ORION: Teaching Language Models to Reason Efficiently in the Language of Thought
Authors: Kumar Tanmay, Kriti Aggarwal, Paul Pu Liang, Subhabrata Mukherjee
Paper: https://arxiv.org/abs/2511.22891
Code: https://github.com/Hippocratic-AI-Research/Orion
TL;DR
WHAT was done? The authors introduce ORION, a framework that compresses the reasoning traces of Large Reasoning Models (LRMs) by aligning them to a symbolic “Language of Thought” called Mentalese. They achieve this via a two-stage process: Supervised Fine-Tuning (SFT) on a new dataset of 40k compressed reasoning traces, followed by a novel reinforcement learning objective called Shorter Length Preference Optimization (SLPO), which dynamically rewards brevity without sacrificing accuracy.
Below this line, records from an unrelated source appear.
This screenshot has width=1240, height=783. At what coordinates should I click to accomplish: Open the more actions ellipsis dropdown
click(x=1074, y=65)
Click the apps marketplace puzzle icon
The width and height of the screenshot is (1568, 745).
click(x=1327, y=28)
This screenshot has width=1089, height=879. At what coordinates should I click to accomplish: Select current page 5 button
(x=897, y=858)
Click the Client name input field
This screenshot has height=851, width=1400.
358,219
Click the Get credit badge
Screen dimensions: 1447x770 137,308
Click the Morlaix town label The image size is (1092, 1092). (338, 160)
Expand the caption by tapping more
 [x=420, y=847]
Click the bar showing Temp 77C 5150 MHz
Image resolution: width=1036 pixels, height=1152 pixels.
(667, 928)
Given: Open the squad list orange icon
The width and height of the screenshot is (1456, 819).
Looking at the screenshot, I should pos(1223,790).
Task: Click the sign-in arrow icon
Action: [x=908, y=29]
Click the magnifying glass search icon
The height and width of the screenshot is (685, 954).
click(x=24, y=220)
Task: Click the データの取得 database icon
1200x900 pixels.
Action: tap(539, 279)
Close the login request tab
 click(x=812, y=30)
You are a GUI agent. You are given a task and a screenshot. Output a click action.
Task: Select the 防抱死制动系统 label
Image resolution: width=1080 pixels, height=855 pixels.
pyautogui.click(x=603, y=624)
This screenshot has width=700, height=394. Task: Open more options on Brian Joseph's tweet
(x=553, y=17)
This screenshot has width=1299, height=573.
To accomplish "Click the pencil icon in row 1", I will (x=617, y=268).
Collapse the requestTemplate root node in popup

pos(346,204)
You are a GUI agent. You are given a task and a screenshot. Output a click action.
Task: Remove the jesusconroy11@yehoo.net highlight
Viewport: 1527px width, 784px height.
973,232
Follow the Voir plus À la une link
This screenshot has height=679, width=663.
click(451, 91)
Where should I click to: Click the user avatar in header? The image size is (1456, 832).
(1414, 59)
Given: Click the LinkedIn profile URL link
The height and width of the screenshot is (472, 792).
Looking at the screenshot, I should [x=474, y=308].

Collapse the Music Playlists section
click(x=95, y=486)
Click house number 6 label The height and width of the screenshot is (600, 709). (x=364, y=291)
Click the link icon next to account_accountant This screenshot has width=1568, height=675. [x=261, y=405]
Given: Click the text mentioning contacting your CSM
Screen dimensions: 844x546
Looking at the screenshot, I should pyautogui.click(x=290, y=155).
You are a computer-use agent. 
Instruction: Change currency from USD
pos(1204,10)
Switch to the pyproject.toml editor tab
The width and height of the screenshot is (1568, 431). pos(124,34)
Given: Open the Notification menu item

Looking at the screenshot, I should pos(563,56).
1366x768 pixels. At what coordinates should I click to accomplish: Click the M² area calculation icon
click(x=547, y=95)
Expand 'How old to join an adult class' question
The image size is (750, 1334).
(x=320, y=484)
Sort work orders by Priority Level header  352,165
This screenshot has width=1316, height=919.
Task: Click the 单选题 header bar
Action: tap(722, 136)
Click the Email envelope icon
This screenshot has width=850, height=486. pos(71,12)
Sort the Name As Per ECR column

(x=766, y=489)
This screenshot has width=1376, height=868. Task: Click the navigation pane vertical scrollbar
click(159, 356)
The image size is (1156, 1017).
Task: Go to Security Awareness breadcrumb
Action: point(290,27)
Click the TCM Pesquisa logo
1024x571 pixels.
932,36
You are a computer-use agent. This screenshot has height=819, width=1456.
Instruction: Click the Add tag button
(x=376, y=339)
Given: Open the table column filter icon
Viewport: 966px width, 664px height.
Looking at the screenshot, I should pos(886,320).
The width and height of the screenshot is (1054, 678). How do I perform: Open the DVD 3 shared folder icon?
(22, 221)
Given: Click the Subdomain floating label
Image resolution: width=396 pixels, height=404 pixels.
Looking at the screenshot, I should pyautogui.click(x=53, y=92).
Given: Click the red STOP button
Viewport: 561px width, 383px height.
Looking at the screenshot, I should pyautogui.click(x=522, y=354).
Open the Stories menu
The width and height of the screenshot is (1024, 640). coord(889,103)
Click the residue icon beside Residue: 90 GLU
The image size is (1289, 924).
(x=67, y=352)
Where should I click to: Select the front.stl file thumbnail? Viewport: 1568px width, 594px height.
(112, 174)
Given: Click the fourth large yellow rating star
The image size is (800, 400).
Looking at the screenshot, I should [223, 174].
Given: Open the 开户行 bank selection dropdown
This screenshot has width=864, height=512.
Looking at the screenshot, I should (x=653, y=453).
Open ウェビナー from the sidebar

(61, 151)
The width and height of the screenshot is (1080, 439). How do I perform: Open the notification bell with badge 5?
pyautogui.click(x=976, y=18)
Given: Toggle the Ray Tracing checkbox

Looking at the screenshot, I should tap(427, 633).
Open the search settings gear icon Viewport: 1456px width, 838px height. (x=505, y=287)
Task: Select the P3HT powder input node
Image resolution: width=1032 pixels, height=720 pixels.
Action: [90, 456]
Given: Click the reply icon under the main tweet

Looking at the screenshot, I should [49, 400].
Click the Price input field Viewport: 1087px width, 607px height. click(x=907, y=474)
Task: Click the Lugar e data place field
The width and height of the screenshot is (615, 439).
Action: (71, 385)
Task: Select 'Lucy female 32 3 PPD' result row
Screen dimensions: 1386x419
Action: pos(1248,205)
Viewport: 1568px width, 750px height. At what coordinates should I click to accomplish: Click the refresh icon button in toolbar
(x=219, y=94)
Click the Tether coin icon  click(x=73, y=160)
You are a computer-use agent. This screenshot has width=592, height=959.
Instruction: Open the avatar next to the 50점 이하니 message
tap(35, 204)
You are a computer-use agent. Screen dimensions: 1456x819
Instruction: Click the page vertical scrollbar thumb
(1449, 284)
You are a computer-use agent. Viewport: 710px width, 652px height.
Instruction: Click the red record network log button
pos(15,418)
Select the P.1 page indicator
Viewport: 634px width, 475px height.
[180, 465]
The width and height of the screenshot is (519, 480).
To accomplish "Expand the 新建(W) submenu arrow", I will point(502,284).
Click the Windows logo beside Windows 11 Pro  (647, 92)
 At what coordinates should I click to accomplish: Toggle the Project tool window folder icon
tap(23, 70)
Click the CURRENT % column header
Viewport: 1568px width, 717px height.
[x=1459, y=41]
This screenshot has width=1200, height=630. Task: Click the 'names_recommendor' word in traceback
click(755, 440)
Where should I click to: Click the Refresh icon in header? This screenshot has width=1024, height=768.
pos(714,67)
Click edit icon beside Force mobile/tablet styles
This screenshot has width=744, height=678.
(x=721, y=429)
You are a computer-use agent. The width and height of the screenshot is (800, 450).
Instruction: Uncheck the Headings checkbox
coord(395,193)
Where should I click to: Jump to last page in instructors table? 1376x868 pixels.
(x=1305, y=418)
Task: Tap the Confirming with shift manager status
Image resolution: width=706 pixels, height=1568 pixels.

WHY it matters? Current reasoning models (like DeepSeek-R1 or OpenAI o1) achieve performance by scaling test-time compute, often resulting in verbose, redundant, and expensive outputs. ORION demonstrates that a 1.5B parameter model can match or exceed the accuracy of much larger models (including GPT-4o and Claude 3.5 Sonnet on math benchmarks) while generating reasoning traces that are 10–20x shorter. This drastically reduces inference latency and training costs (by 7-9x), offering a viable path for deploying reasoning agents in resource-constrained or real-time environments.
Details
The Verbosity Tax in Reasoning Models
The current paradigm in Large Reasoning Models (LRMs) is dominated by the “scaling test-time compute” approach. Models like DeepSeek-R1 and OpenAI’s o1 series generate extensive Chain-of-Thought (CoT) traces to break down complex problems. While effective, this introduces a significant “verbosity tax.” As illustrated in Figure 2, a model might generate hundreds of tokens of redundant natural language just to solve a simple arithmetic problem, whereas a human cognitive process is likely far more compressed and symbolic.
This verbosity creates high inference latency and complicates the training pipeline, as generating long rollouts during Reinforcement Learning (RL) leaves GPUs idle for extended periods. The authors argue that high performance does not inherently require high verbosity; rather, models need to be taught to reason in a structured, compressed format closer to the “Language of Thought” hypothesis (LOTH).